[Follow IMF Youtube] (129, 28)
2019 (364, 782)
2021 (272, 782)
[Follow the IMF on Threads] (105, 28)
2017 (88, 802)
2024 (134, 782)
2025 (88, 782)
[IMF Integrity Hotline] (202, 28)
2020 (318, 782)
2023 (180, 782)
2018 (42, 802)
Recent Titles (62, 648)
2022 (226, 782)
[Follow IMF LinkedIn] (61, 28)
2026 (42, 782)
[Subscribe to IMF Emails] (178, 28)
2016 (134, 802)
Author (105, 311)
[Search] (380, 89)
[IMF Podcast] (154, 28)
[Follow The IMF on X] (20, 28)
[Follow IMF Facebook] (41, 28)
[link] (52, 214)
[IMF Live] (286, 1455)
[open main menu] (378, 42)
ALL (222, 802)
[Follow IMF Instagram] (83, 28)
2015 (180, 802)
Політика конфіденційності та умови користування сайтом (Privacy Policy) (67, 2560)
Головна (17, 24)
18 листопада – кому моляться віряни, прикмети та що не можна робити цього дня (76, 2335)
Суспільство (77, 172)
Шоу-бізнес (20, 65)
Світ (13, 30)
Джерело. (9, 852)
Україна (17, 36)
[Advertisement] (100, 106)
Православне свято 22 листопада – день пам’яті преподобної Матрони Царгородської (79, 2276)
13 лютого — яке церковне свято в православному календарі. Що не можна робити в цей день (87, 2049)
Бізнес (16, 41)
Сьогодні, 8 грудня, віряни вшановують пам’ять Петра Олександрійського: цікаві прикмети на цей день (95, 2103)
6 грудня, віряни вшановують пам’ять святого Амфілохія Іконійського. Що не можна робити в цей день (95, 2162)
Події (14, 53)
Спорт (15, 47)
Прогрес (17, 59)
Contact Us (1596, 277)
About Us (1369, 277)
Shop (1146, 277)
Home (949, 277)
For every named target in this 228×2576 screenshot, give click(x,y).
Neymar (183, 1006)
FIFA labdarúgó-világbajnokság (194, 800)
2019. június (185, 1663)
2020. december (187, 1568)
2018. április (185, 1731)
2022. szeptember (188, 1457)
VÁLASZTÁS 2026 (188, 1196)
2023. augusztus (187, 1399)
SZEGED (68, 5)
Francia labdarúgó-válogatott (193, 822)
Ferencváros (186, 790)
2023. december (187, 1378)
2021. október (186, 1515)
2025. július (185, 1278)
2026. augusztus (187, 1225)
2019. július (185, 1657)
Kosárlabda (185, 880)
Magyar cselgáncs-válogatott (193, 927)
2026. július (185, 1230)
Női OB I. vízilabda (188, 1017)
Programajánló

+++

■ **Work request**
The expected answer is one number: how many lines above contain "Follow".

■ **Answer space**
6